Acceptance...oh, how I dreaded that word sometimes, but yet, to have acceptance of some aspects of our life can bring such peace. I am sure like many others, I seem to have the need to find joy and peace in what I have no power to change.

Thyroid eye disease (TED) has been right up there at there top of my list. Understandably, the active phase of TED dominated my life. Many of us in this community have discussed that all consuming stage when every day was all about our eyes. I remember trying to hush the constant murmuring in my mind during that phase. It was difficult to accept and live around the bulging eyes, the pain, the retracted eyelids, and trying to believe that these were not my forever eyes.

As I had stated in my past articles, my active phase lasted 3 years. This made it difficult for me to be a believer in any kind of normalcy after TED. But I made it. I consider myself very lucky that, after the surgeries to correct the damage TED left in it's path, my eyes look normal. In fact, I think I am the only one that can still see a subtle lasting change to my right eye.

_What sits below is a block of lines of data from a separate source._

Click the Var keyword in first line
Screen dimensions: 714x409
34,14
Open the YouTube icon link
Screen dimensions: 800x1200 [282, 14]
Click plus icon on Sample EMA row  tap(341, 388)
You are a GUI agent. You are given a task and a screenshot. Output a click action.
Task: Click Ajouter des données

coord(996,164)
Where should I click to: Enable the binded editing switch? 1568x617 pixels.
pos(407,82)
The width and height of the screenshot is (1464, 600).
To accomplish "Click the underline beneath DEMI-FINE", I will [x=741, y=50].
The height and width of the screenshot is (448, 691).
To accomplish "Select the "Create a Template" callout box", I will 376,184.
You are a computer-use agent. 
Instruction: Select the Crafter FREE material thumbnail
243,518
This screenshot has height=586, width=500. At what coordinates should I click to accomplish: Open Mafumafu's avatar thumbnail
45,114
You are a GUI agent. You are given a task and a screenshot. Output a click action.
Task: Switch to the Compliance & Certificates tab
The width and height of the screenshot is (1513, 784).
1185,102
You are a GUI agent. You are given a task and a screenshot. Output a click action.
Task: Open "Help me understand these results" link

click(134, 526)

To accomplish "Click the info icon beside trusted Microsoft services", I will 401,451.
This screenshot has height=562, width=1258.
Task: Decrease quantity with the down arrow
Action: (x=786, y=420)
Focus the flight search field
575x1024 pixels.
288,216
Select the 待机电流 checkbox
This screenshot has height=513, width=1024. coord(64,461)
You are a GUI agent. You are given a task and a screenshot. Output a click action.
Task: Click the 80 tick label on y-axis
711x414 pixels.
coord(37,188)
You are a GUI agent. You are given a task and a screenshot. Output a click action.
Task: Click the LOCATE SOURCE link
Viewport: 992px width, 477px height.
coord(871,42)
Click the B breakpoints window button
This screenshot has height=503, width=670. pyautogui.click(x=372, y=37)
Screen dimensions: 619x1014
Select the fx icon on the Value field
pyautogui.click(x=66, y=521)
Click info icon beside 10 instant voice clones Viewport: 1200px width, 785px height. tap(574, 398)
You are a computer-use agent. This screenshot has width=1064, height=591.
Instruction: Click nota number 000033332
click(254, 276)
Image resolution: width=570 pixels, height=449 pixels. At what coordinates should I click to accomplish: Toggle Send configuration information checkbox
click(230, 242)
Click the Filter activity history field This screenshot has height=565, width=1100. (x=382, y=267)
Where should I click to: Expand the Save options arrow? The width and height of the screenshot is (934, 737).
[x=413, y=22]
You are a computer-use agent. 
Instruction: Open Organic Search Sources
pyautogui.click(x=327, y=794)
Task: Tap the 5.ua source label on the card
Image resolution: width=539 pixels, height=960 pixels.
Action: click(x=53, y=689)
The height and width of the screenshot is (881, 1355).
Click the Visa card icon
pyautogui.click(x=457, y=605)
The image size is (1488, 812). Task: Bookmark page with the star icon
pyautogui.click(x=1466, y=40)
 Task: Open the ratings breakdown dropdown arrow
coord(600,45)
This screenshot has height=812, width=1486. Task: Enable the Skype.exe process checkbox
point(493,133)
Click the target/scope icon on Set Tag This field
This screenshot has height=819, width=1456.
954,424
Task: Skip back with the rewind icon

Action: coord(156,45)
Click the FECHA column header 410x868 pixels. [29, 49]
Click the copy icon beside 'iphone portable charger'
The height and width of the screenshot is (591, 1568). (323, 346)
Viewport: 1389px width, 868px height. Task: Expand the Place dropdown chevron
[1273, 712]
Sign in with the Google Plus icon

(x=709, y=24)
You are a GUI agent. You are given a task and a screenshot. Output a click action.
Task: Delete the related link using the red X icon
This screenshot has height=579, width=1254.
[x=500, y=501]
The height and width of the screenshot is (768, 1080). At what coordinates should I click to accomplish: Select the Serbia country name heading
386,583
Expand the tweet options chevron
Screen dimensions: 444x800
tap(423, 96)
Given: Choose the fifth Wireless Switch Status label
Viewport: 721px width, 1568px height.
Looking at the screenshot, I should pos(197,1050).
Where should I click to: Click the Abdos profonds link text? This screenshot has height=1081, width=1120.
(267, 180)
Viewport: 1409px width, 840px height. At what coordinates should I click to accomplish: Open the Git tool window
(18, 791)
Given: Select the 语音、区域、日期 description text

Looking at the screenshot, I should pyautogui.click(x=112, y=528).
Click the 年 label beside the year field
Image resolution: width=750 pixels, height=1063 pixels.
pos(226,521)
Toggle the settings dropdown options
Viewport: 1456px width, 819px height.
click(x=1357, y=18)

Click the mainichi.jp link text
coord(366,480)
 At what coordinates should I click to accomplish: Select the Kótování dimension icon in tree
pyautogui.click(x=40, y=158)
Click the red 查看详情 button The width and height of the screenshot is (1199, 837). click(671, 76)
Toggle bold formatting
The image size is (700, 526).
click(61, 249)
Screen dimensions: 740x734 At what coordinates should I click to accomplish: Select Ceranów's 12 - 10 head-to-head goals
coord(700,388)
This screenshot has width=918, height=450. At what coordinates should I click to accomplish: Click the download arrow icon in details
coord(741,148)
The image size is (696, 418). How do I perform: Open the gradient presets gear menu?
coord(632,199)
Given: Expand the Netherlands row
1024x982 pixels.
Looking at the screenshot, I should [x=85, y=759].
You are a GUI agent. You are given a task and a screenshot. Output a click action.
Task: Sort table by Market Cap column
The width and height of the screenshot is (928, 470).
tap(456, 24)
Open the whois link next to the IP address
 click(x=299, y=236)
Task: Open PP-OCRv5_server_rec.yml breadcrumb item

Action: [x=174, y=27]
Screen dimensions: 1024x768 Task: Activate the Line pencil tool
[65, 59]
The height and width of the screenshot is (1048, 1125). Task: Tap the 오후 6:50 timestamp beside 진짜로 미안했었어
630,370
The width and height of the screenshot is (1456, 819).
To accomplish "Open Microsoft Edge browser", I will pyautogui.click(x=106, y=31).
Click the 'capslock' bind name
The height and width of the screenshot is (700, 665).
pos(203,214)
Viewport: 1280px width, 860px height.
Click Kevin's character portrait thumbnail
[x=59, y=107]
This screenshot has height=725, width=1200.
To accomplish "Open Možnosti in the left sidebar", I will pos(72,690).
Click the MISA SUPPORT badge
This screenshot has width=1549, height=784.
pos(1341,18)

Awareness and management of my conditions

I appreciate this phase of TED so much. Yet, I know that I have thyroid eye disease just as I know I have Graves' disease. Management has been the additive to my once easier life. I can ACCEPT that.

Graves' disease

For the Graves' disease I need to be aware of where my thyroid levels are. This means monitoring with labs and working with my endocrinologist as we bump the methimazole up or down. Maybe someday I won't have to take any thyroid medication but at this point I need it and I can accept that. Knowing that we monitor this closely, is better than waiting until I feel out of control.

Thyroid eye disease (TED)

Since I have had TED, I realize my eyes need extra attention (even in the inactive phase). My eyelids have a thicker texture than before and also a redder coloring. This seems to be a result of scar tissue from the various surgeries. I can live with this, and makeup covers it up nicely. There are still outside factors, such as sun, wind, ceiling fans, and white lights, that cause eye irritation, pain and dryness. Sunglasses will always be a part of my everyday wardrobe. I wear them just to stay ahead of the irritation.

The most drastic change is smoke! I can no longer sit around a campfire or at least not very close to one. After attempting to act like my pre-TED self and sitting around an evening campfire with family, I ended up with painfully dry eyes for a week that no amount of eye drops could relieve. Cigarette smoke is just as irritating. My husband and I went to Germany for a week, and unlike here, the smokers are everywhere! The effects on my eyes were difficult to tolerate. I know to keep my distance from people who smoke and designated smoking areas.

Acceptance of TED and Graves'

All of this has been a learning process and all of this is manageable. For me, knowing my limitations and managing them well helps me come to a place of acceptance.

I have Graves' disease and I have thyroid eye disease. I have found that management and acceptance go hand in hand. I can manage both diseases because I accept them and I can accept both diseases because I can manage them.